→ Given exercise 1
Identify every line of the entries below that contains the string "Open", and copy each such line. Case counts.

So animal death is good if God says it’s good. And that is one argument someone could make. But while that is true enough as far as it goes, it does not establish the premise. That is to say, it does not establish that God did in fact say animal death was good in the beginning before the Fall. That remains to be seen, in my view.

But we do well to consider the Hebrew word ‘nephesh’ here and how it’s used to describe animal life like birds, fish, whales, and beasts of the field, as well as mankind.

Thereafter, let us ask the worthwhile questions of what the Biblical text elsewhere says about the lion someday laying down with the lamb.

So also, along these lines, we must wonder about a certain pagan king named Nebuchadnezzar losing his mind and resembling a wild beast for a time when he became proud and arrogant and forgot God in all his splendor. That is, God reminds some of us that we are as much or little like other animals as it pleases our Maker for us to be, and we ought not to get ahead of ourselves to the contrary.

→ Given exercise 2
Reproduce the passage above on animal death and the word "nephesh" in full, word for word.

→ Data records
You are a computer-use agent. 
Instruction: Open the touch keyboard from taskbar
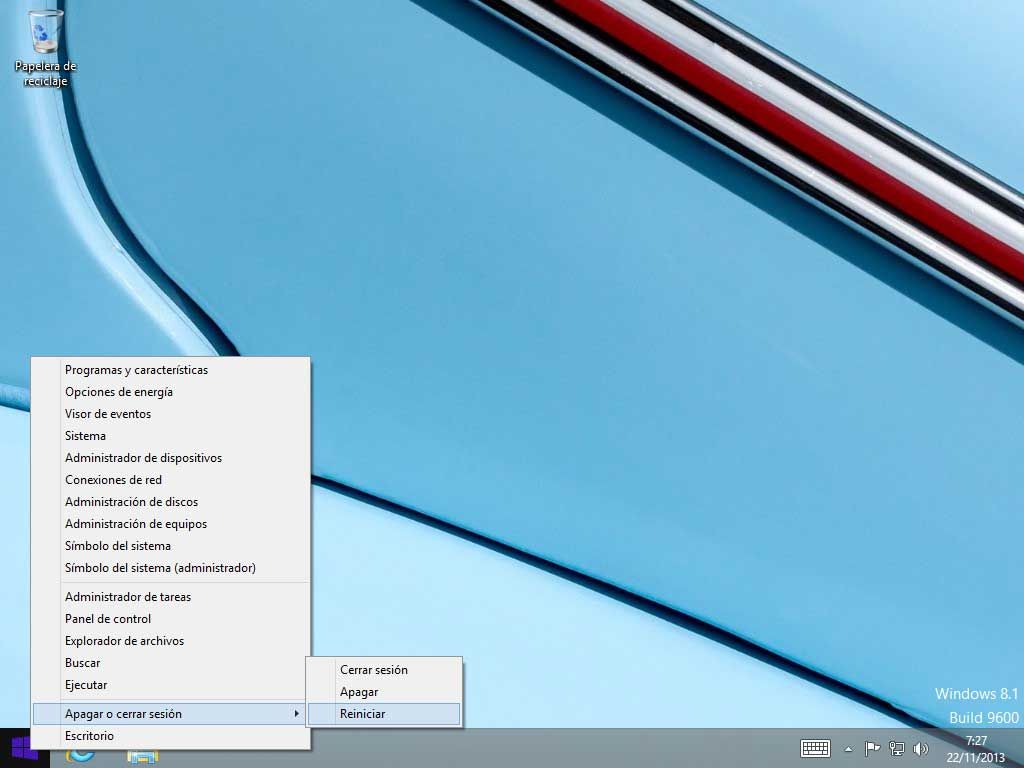tap(815, 748)
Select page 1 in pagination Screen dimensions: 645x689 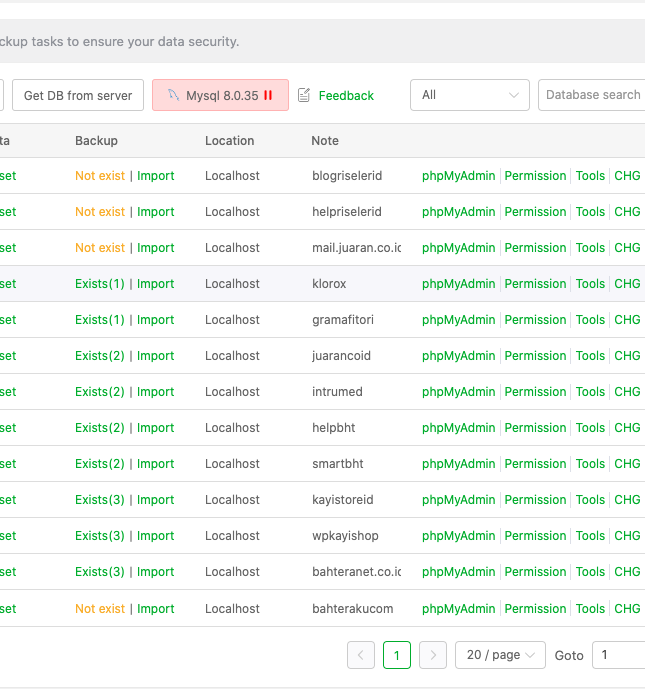coord(397,655)
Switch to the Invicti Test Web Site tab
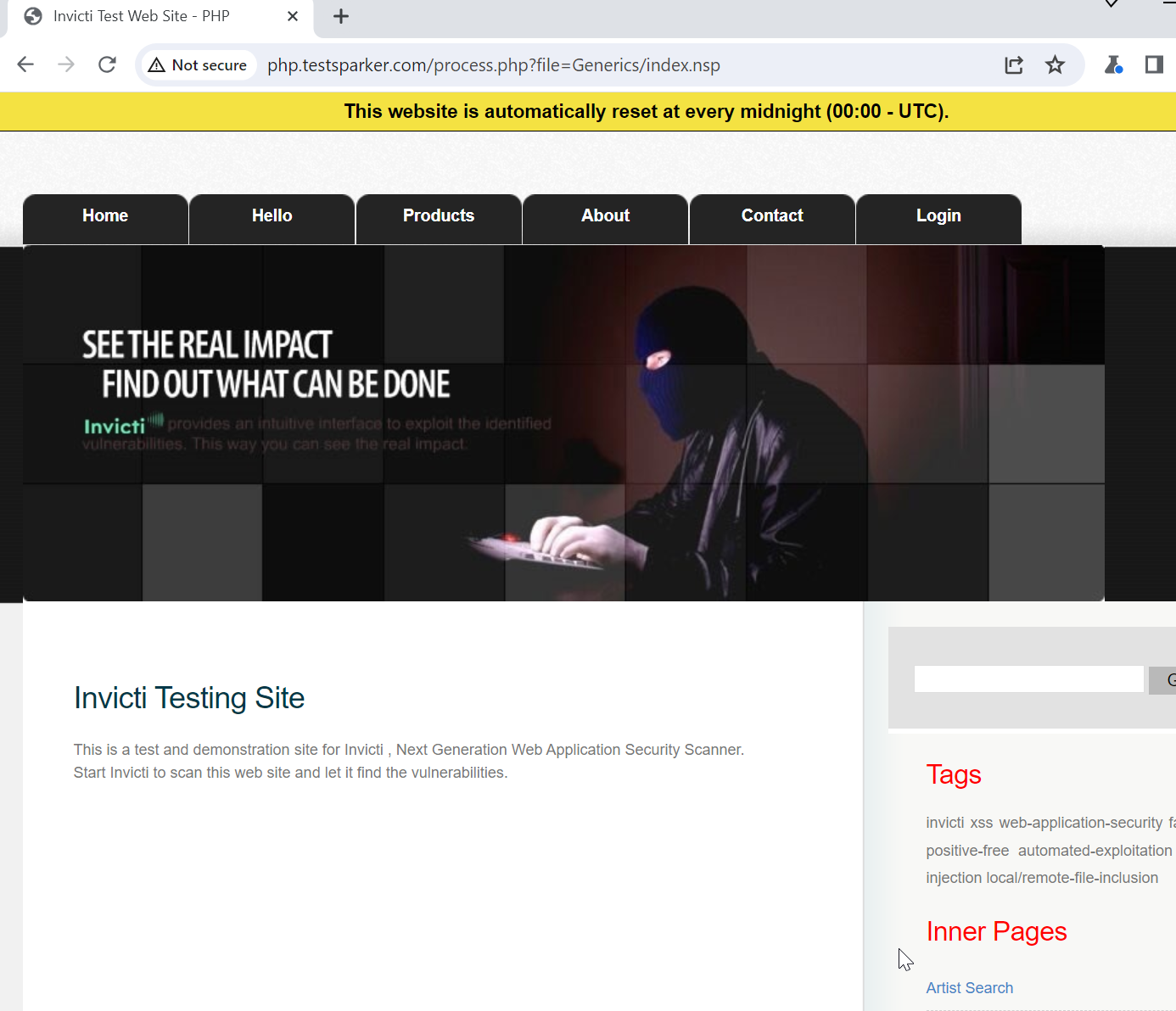This screenshot has width=1176, height=1011. click(x=144, y=15)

→ Task response 1
Instruction: Open the touch keyboard from taskbar

→ Task response 2
So animal death is good if God says it’s good. And that is one argument someone could make. But while that is true enough as far as it goes, it does not establish the premise. That is to say, it does not establish that God did in fact say animal death was good in the beginning before the Fall. That remains to be seen, in my view.

But we do well to consider the Hebrew word ‘nephesh’ here and how it’s used to describe animal life like birds, fish, whales, and beasts of the field, as well as mankind.

Thereafter, let us ask the worthwhile questions of what the Biblical text elsewhere says about the lion someday laying down with the lamb.

So also, along these lines, we must wonder about a certain pagan king named Nebuchadnezzar losing his mind and resembling a wild beast for a time when he became proud and arrogant and forgot God in all his splendor. That is, God reminds some of us that we are as much or little like other animals as it pleases our Maker for us to be, and we ought not to get ahead of ourselves to the contrary.